The Bear moves from survival from actual living in magnificent season two
We’re all drowning in content—so it’s time to highlight the best. In her column, published every Friday, critic Clarisse Loughrey recommends a new show to watch. This week: The (slightly late) return of magnificent drama The Bear.
I think of chefs the same way I do lion tamers and deep-sea divers. I have some vague grasp of the allure, but I can’t quite figure out how they’re able to pump that much adrenaline into their body on a daily basis without self-combusting. Restaurant kitchens are, to me, one of Dante’s circles of hell.
It’s one of the reasons I’ve been so drawn to The Bear—and that’s putting aside its magnificent writing, the way its absurdity seems to nod towards sitcom comforts without sacrificing its believability, or the way Ayo Edebiri sparks up like a firework every time she’s on screen. The series, created by Christopher Storer, marks one of the first times I’ve truly understood why people live so close to the edge of sanity in order to pursue such a stress-addled, increasingly unstable line of work.
In season two, Carmy (Jeremy Allen White), a prodigious young chef attempting to turn his late brother’s Chicago sandwich shop into a Michelin-star restaurant, reconnects with his school days crush Claire (Molly Gordon). She’s sweet, unfussy, and confident in her work as an ER doctor. That might actually make her perfect for him. At a house party, he overhears her remark: “No one’s ever made dinner for me.” Maybe Carmy is perfect for her, too.
What separates fine dining from almost any other art is the intimacy created between the artist and their audience. Each dish is specially created for one person. The diner has asked to be nourished, and the chef provides—they chop, they grill, they delicately arrange. It’s simple but staggeringly precise. While season one saw its characters operating in red-blooded survival mode, Carmy’s discovery of his brother’s secret money stash has allowed him to move forward to the next step: from survival to actual living.
It’s also allowed the series to slow down and to contemplate, as its characters each pause to consider why they’re bothering to do any of this in the first place. Edebiri’s Sydney traverses the Chicago restaurant scene, an industry that’s been in a particularly precarious state since the beginning of the pandemic, and sees the fragile magic that’s preserved within. Pastry chef Marcus (Lionel Boyce) travels to Denmark to train under Carmy’s old colleague Luca (Will Poulter), embracing dexterity and invention. Tina (Liza Colón-Zayas) and Ebraheim (Edwin Lee Gibson) are sent on a culinary course—the show has a lovely way of celebrating the kind of raw talent that so often goes unseen due to a lack of access and opportunity.
Richie (Ebon Moss-Bachrach), who undergoes the season’s grandest transformation, is, at first, a man without purpose.
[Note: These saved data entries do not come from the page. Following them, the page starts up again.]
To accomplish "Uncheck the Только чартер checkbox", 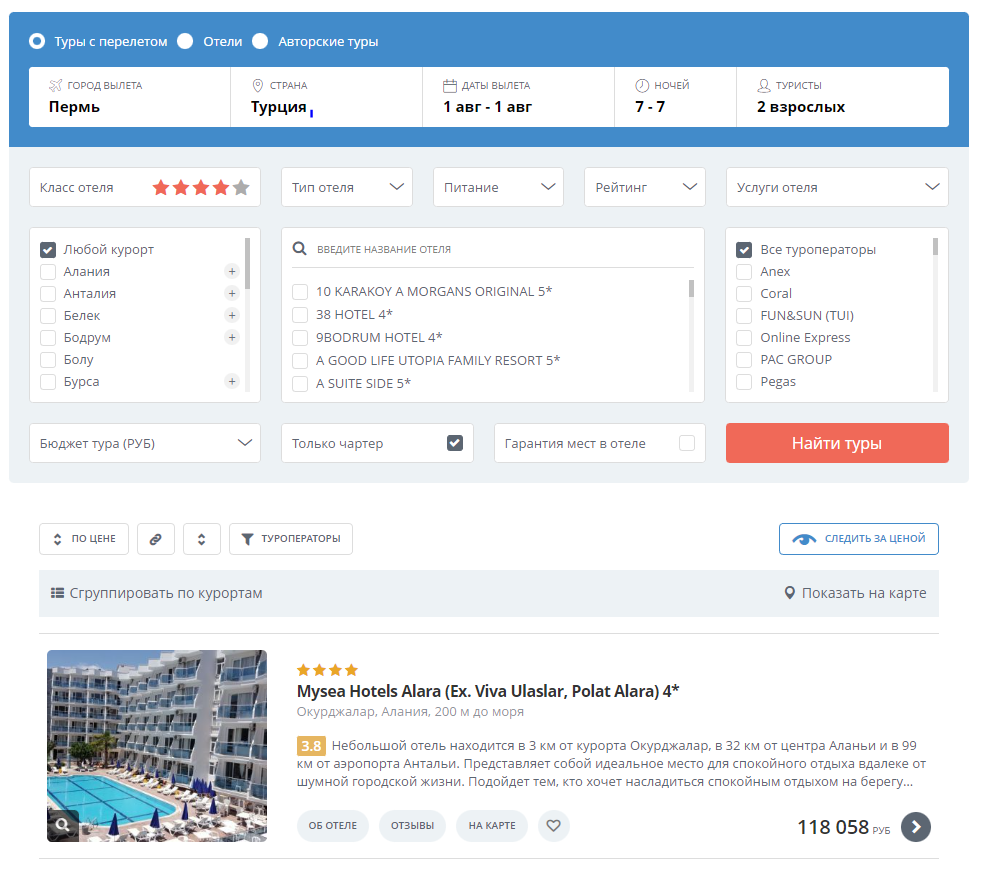I will tap(455, 443).
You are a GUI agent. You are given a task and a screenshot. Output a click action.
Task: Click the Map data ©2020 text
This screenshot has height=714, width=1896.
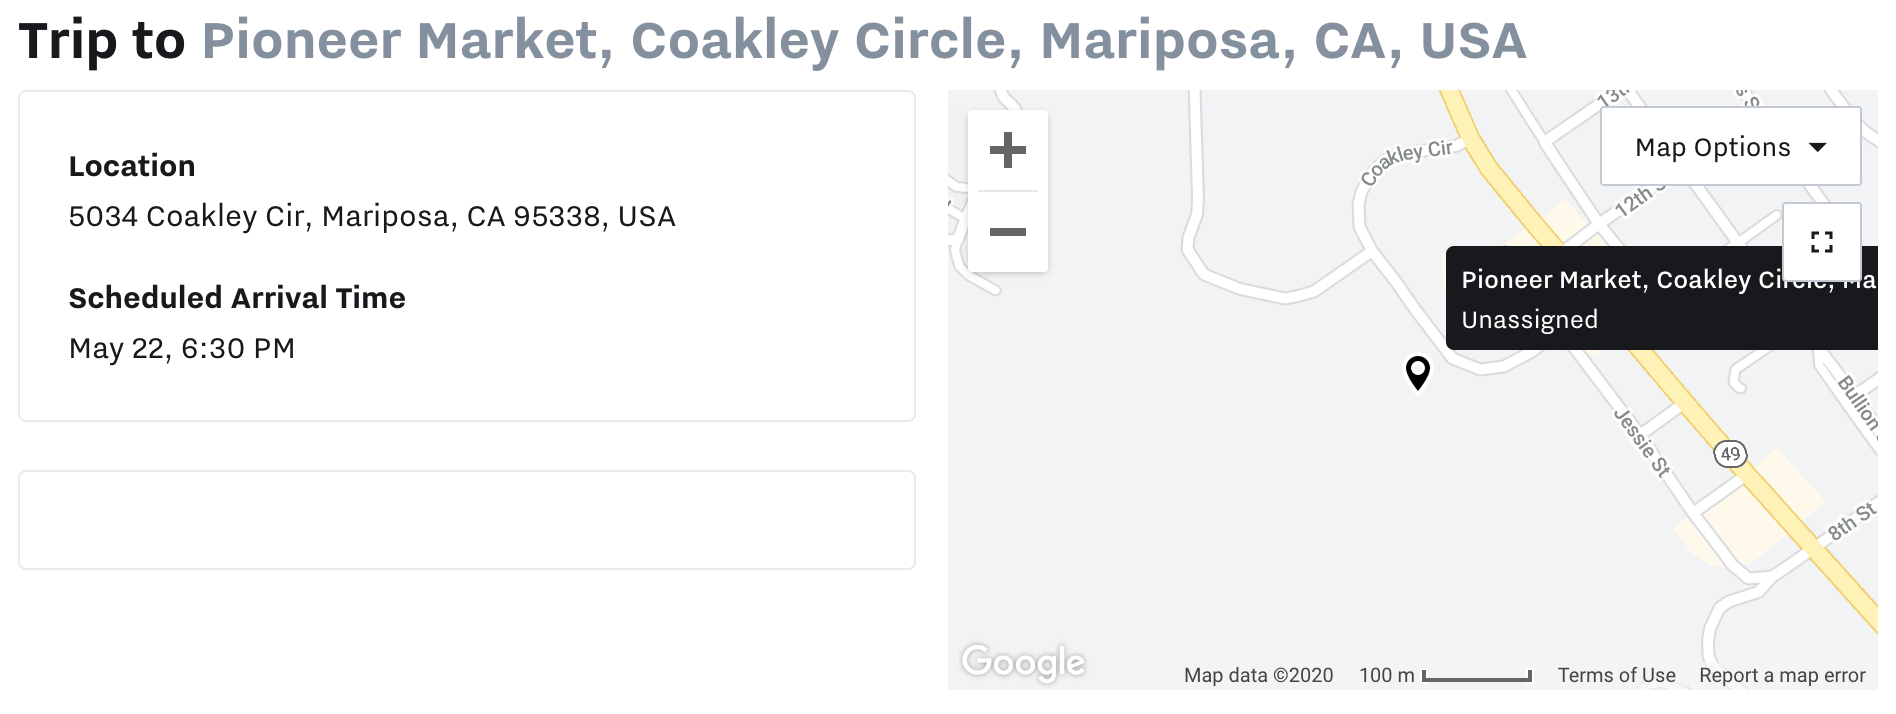[1258, 675]
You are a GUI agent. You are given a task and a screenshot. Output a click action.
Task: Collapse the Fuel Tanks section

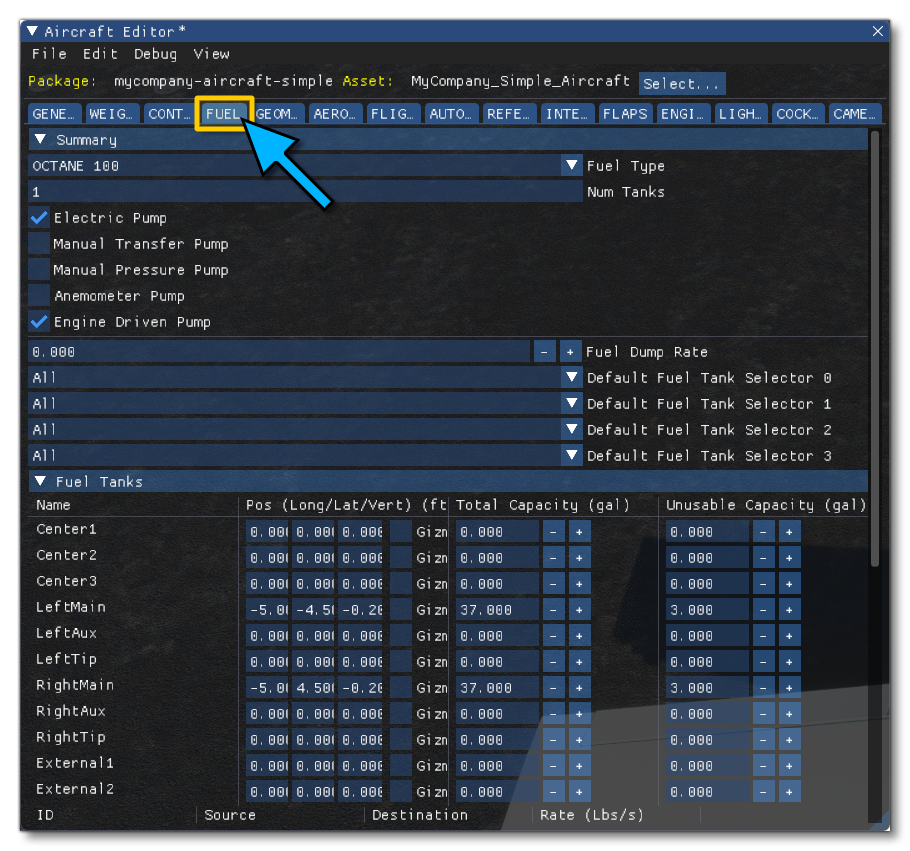click(x=40, y=481)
His bullishness can longer be channelled into the kitchen’s daily toils. So Carmy sends him on a week-long educational venture amongst the front-of-house staff at “the greatest restaurant in the world”. At first, the place seems bafflingly cultish. There’s an explosive, furious search to find the culprit who left a “smudge” on one the place’s intricate, culinary presentations.
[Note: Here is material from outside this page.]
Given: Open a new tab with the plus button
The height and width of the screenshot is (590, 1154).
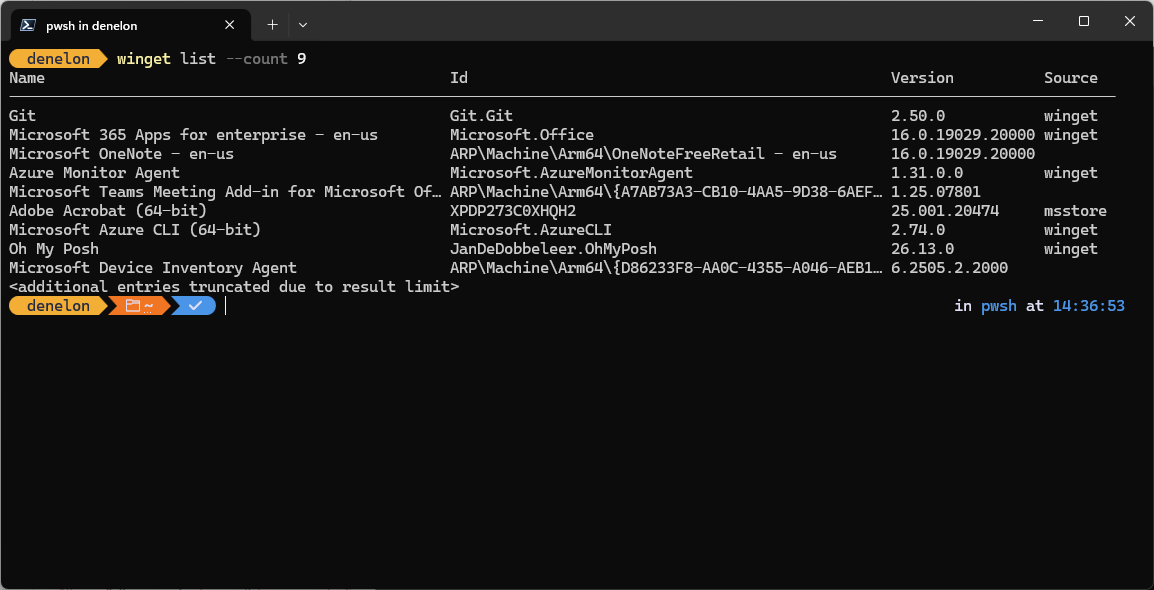Looking at the screenshot, I should (272, 25).
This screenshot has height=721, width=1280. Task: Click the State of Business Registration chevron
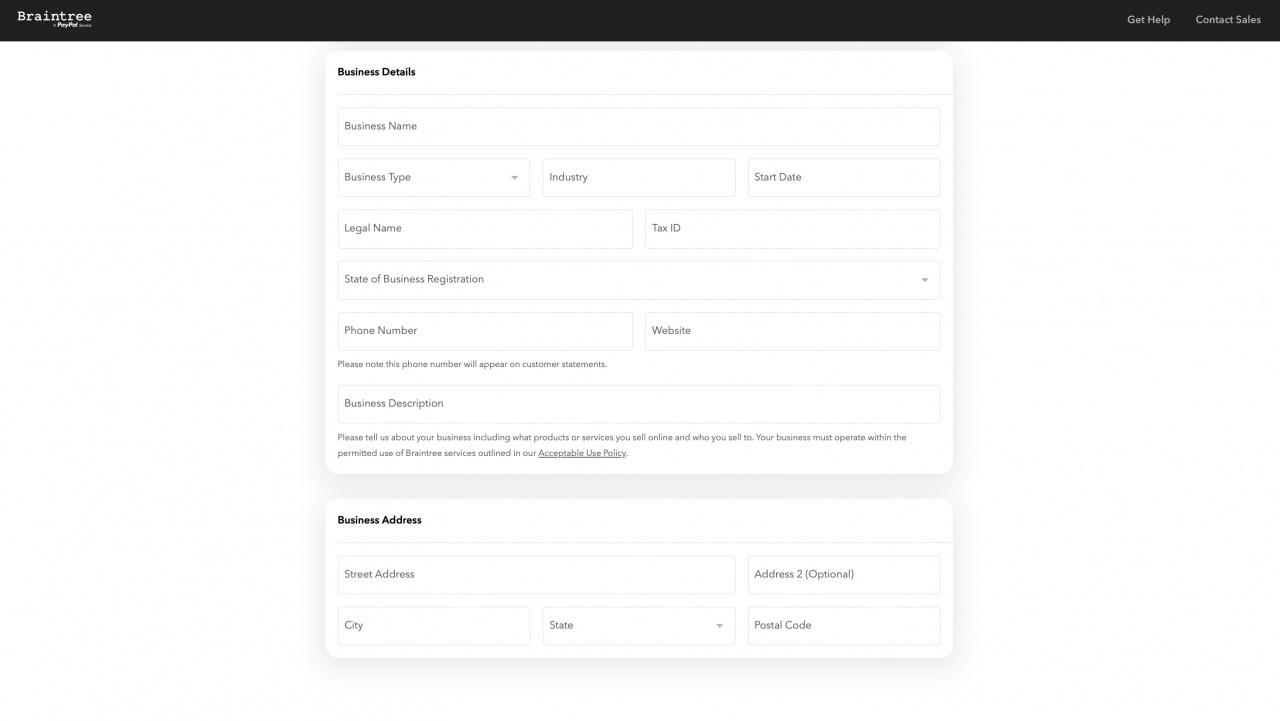[x=924, y=280]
But Richie ends up—not so much indoctrinated, but appreciative of why everyone here seems so maniacally detail-orientated. He finds the head chef (Olivia Colman, her charm gently warming the room) quietly peeling mushrooms. Mushrooms don’t need to be peeled. It doesn’t add all that much to the dish. But, as she explains: “It’s just a nice little fun detail so that when the diners see it, they know that someone spent a lot of time on their dish.”
In short, cooking is an act of love. A few more famous faces turn up in the season’s stand-out episode, “Fishes”—a self-contained flashback that’s really like opening up the door to Carmy’s brain and crawling inside. We meet his family, which really means we meet his traumas. And we find his mother (Jamie Lee Curtis) howling in the kitchen: “I make things beautiful for them and no one makes things beautiful for me.” It’s an angrier, more desperate, more broken version of Claire’s observation that no one’s ever made dinner for her.
That is why Carmy, Sydney, Marcus, et al do what they do. The restaurant space is a place to be nurtured, no matter how alone, unappreciated, or unloved you may feel. For a moment, someone cares. And to do that for other people—clearly, that’s worth having to scream “Yes, chef!” at the top of your lungs a hundred times a day.